***** Alıntı metin *****
İnsanlığın kök dillerinden, bilim dili Türkçemizde “yerden uzaklığı az olanı” anlatmak için kullandığımız sözcüklerden biridir. Günlük hayatta “yüksek” kelimesinin karşıtı olarak; kısa boyu veya basık bir tavanı anlatırken kullanırız. Bir de basınç, enerji (gerilim), ses ve kavuşumun; “şiddet”, “miktar” ve “hareketini” ifade etmek için kullanırız.
Alçak basınç, alçak gerilim ve alçak kavuşum gibi…
Yükseklik ve miktarı/gücü ifade etmek için kullandığımız bu kelimeden, insanı tarif ederken de faydalanırız.
“Herkesi kendisiyle eşit tutan, makam ve parayı önemsemeyen, kendi değerini olduğundan daha aşağı tutanlarımızı” tanımlarken aynı zamanda bir iltifat olarak “alçak gönüllü” deriz.
Bile bile kötü veya ahlâksızca tavırlar sergileyenleri de sadece “alçak” kelimesiyle tanımlar ve yaptığı kötülüğün şiddetine göre bazen alçak kelimesini “aşağılık” şeklinde kullanırız.
***
Birçok kez yazdım;
Fatih sonrası aklı ve bilimi esas almayan Osmanlı’yı çöküşe götüren “çok dilli, çok dinli, çok hukuklu ve de devlet aidiyeti zayıf millet düzeninin” neden olduğu yıkımın faturasını; 1919-1922 arasında ödeyenler, bu nedenledir ki Türkiye Cumhuriyeti’nin temellerini “sınıfsız ve imtiyazsız bir toplum hedefiyle” attılar.
***** Gösterilen satırlar *****
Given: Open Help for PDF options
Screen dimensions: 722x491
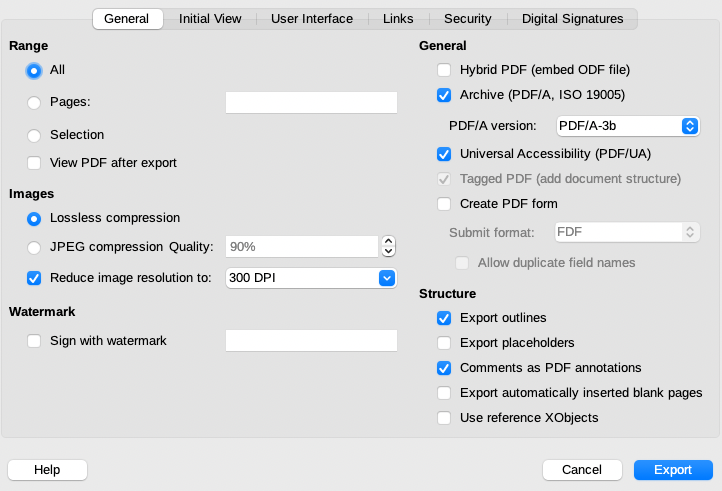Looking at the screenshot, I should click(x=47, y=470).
*****
***** Gösterilen satırlar *****
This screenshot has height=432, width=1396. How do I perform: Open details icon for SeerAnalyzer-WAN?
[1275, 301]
*****
"Alçak" sözcüğünü ele alan yazıyı, son cümlesinin ardından gelecek bölümü yazarak sürdürün.

### Çıktı:
Egemenliğin ve hakimiyetin bir zümre veya sınıfın elinde değil, kayıtsız şartsız millete ait olduğu inancıyla “vatan” denen coğrafyada yaşayan herkese ama herkese dinine ve etnik kökenine bakılmaksızın eşit anayasal haklar tanıdılar.
Adaletten eğitime, sağlıktan ticarete hayatın her başlığında bu eşitliği; “milli bir kimlik ve bağın” da ifadesi olarak “vatandaşlık” veya “yurttaşlık” kavramıyla anayasal metinlere geçirdiler.
***
Evet Cumhuriyetimizin ikinci asrındayız ve birçok kez değişikliğe uğramış olsa da Anayasa’mızda hala “sınıfsız ve imtiyazsız bir toplum düzenini önceleyen, “herkesi kanunlar önünde eşitleyen” maddeler hala yerli yerinde duruyor.
O zaman gelin “bu pencereden bakarak ‘alçak’kelimesini”, kimler için kullanabileceğimizi tartışalım!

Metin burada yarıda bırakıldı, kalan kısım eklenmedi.